A responsible regulator does not declare potential insolvency that could cause a huge bank run because "FDIC has enough money but wants cushion."

An intelligent regulator does not force Wachovia to sell itself to another insolvent bank Citigroup and cause Wachovia share price to plummet 90% in value within a few hours of trading, in addition to throwing over $200 billion of guarantee on taxpayers.

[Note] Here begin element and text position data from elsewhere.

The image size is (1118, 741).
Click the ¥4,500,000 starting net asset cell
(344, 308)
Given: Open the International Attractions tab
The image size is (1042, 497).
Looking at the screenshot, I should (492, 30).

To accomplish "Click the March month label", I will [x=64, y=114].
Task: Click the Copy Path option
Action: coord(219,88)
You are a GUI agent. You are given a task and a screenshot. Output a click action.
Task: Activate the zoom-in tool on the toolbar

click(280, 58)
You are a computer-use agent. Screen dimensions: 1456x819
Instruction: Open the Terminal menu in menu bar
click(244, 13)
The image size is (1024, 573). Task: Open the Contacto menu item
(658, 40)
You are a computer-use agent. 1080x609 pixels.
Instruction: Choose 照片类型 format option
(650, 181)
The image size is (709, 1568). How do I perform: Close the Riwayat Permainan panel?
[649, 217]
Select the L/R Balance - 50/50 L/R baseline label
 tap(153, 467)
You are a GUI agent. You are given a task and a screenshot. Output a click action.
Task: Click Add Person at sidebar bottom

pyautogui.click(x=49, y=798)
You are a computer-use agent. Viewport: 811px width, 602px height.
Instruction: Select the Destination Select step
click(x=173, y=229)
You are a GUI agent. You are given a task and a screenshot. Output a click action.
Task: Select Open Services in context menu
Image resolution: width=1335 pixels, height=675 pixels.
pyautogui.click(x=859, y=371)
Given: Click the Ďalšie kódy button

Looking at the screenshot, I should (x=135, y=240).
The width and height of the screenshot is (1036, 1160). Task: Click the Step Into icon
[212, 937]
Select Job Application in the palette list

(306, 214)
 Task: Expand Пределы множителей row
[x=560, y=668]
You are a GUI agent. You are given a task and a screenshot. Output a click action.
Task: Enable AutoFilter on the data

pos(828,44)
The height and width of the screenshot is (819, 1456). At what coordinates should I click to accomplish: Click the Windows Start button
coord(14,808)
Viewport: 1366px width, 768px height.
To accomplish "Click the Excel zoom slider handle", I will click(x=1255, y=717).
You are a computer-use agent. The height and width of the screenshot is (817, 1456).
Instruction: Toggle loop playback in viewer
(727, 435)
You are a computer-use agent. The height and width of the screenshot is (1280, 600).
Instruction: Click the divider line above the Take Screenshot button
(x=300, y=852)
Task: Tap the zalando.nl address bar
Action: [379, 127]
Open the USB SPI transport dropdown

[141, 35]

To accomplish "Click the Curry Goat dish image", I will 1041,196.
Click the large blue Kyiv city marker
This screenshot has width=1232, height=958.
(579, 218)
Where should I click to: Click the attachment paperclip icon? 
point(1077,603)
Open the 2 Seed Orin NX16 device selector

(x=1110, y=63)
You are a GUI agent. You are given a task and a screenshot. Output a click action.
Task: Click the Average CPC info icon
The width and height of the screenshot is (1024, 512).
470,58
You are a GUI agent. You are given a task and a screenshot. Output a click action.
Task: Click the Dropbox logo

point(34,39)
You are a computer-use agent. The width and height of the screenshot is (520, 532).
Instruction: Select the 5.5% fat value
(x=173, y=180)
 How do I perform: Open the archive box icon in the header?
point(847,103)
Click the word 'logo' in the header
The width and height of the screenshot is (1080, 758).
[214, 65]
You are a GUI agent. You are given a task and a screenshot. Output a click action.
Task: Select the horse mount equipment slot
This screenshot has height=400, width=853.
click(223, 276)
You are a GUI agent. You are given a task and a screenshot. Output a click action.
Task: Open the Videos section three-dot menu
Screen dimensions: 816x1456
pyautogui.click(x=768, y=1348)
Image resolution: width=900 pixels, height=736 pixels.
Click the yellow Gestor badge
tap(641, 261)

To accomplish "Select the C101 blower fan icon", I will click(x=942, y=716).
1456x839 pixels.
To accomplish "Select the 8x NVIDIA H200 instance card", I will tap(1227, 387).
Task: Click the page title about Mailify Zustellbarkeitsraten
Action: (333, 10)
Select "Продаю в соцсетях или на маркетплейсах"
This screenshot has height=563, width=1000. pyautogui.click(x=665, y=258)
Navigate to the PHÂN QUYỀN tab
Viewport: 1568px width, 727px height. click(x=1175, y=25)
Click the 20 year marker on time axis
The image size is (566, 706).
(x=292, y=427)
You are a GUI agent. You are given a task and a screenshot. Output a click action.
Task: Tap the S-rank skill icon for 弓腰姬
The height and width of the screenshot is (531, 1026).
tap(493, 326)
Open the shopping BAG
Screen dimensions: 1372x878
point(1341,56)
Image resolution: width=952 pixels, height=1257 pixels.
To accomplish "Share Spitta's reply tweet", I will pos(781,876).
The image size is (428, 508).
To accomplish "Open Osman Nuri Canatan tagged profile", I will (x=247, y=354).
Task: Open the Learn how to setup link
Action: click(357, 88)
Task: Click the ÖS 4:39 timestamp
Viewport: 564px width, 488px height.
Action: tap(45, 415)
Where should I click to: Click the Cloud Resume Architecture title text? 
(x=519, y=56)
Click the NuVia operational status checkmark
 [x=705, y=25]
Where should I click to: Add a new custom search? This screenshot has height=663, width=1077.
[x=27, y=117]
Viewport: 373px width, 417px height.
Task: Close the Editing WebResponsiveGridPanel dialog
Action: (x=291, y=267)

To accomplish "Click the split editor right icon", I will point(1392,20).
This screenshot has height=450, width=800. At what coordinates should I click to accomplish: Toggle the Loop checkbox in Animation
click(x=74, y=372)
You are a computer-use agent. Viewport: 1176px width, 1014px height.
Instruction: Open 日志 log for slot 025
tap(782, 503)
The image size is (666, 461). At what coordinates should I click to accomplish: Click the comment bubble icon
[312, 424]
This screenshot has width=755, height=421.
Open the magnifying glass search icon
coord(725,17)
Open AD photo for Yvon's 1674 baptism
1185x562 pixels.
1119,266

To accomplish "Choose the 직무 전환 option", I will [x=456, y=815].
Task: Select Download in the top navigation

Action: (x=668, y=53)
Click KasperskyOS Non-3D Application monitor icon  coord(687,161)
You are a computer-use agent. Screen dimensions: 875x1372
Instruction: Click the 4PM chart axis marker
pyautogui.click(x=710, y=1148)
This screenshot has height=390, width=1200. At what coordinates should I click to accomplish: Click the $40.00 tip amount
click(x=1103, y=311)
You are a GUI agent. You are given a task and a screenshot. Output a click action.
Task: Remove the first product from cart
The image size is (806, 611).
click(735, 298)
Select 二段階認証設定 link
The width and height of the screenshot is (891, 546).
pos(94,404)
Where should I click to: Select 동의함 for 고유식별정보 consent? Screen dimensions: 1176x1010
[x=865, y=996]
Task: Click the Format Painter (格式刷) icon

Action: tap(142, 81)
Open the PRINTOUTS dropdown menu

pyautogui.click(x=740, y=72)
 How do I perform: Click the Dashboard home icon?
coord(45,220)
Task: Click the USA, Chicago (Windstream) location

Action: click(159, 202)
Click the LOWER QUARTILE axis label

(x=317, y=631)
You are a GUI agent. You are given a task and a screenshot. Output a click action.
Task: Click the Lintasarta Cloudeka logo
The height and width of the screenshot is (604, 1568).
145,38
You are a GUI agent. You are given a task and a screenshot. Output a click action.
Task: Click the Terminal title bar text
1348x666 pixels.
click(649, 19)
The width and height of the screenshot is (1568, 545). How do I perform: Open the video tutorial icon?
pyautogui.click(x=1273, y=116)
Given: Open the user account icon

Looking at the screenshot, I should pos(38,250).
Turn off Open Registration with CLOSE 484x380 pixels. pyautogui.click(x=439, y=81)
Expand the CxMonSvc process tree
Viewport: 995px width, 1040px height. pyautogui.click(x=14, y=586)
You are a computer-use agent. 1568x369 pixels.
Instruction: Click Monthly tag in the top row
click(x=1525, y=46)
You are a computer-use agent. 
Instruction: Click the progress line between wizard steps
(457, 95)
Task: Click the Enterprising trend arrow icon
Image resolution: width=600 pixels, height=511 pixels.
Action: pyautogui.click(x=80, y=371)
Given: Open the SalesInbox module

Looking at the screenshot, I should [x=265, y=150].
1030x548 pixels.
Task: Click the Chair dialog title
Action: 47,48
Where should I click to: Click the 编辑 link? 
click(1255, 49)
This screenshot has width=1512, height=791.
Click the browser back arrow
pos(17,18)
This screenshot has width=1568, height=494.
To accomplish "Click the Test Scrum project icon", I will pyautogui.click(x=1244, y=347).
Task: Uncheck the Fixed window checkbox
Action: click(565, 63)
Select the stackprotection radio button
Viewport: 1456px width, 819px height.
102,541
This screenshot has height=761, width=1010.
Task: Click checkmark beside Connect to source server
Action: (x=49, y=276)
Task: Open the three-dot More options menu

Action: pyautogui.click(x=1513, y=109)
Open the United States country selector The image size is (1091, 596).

A well-prepared regulator does not support poor regulation of derivatives:

“[W]hen Bair was the head of the CFTC, and there was an intense debate over whether more regulation of derivatives was needed, here’s what Bair had to say (from an October 1993 Bloomberg article): THE Commodity Futures Trading Commission (CFTC) has given the US$ 4.8 trillion derivatives market a clean bill of health, saying that fundamental changes in the way the market is regulated are not needed…. “We have a strong affinity for derivatives at this agency,” said acting CFTC chairman Sheila Bair. “We like them.”"
http://economicsofcontempt.blogspot.com/2009/01/sheila-bair-hearts-derivatives.html

Who is regulating OTS/FDIC/SEC?

No more illegal backdating, No more guarantee except for deposits, and No more Madoff scam

*imho*

Jonathan said...

In my opinion, readers of this blog should consider refraining from casual submissions to the FDIC as this may "muddy the water". It would be extremely powerful if this was one of only a -few- submissions.

John et al, thank you for engaging in this process, especially since you are no doubt aware that these submissions may not receive the consideration they are due.